Dans une sortie largement commentée sur les réseaux sociaux et dans les milieux politiques, l'ancien candidat à la présidentielle a dénoncé ce qu’il considère comme une volonté du pouvoir de préparer un maintien à la tête de l’État au-delà du mandat constitutionnel. Selon lui, toute tentative de “confisquer” l’échéance électorale de 2028 sous prétexte de guerre ou d’instabilité pourrait entraîner une rupture profonde sur la scène politique nationale.

Seth Kikuni a estimé que, face à une telle situation, les différentes forces d’opposition, “armées comme non armées”, pourraient être poussées à “franchir le Rubicon” et à “jeter les dés”, des expressions traduisant, selon ses partisans, l’idée d’un basculement politique majeur.

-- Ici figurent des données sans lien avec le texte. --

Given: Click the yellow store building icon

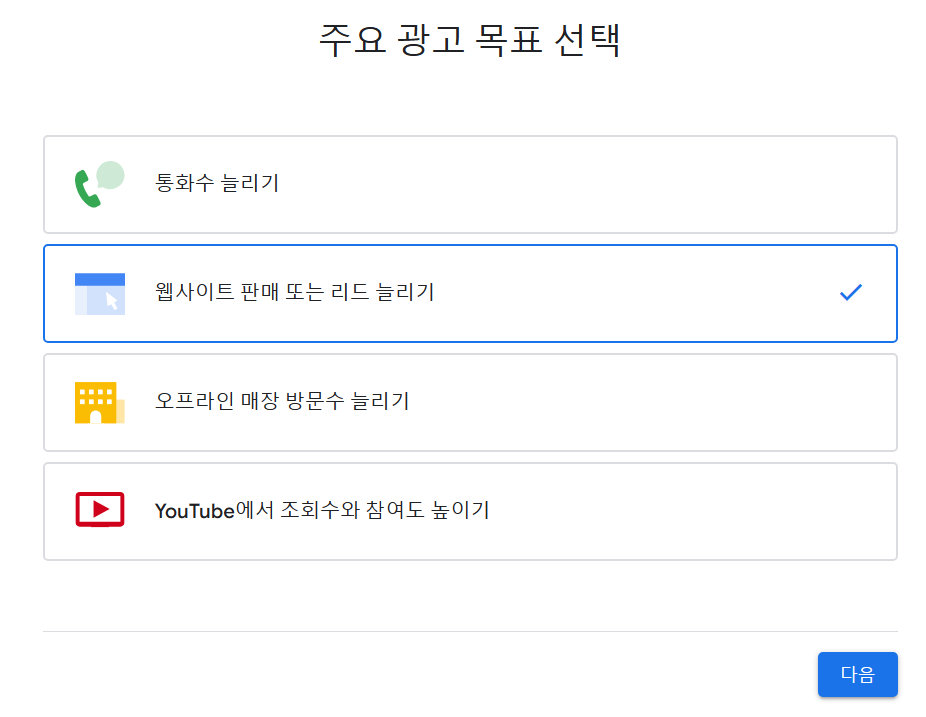Looking at the screenshot, I should click(100, 403).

Lors de cette conférence de presse, Félix Tshisekedi a affirmé ne pas être demandeur d’un troisième mandat. Le chef de l’État congolais a toutefois déclaré que, si le peuple congolais souhaitait qu’il poursuive son action au pouvoir, il pourrait accepter cette éventualité.

Ces propos ont rapidement provoqué une vague de réactions au sein de la classe politique congolaise, notamment dans les rangs de l’opposition, où plusieurs acteurs dénoncent déjà un débat prématuré et potentiellement sensible autour de la présidentielle de 2028.

À mesure que les prises de position se multiplient, les déclarations du président et les réponses de ses opposants illustrent la montée des tensions politiques autour des prochaines échéances électorales en République démocratique du Congo.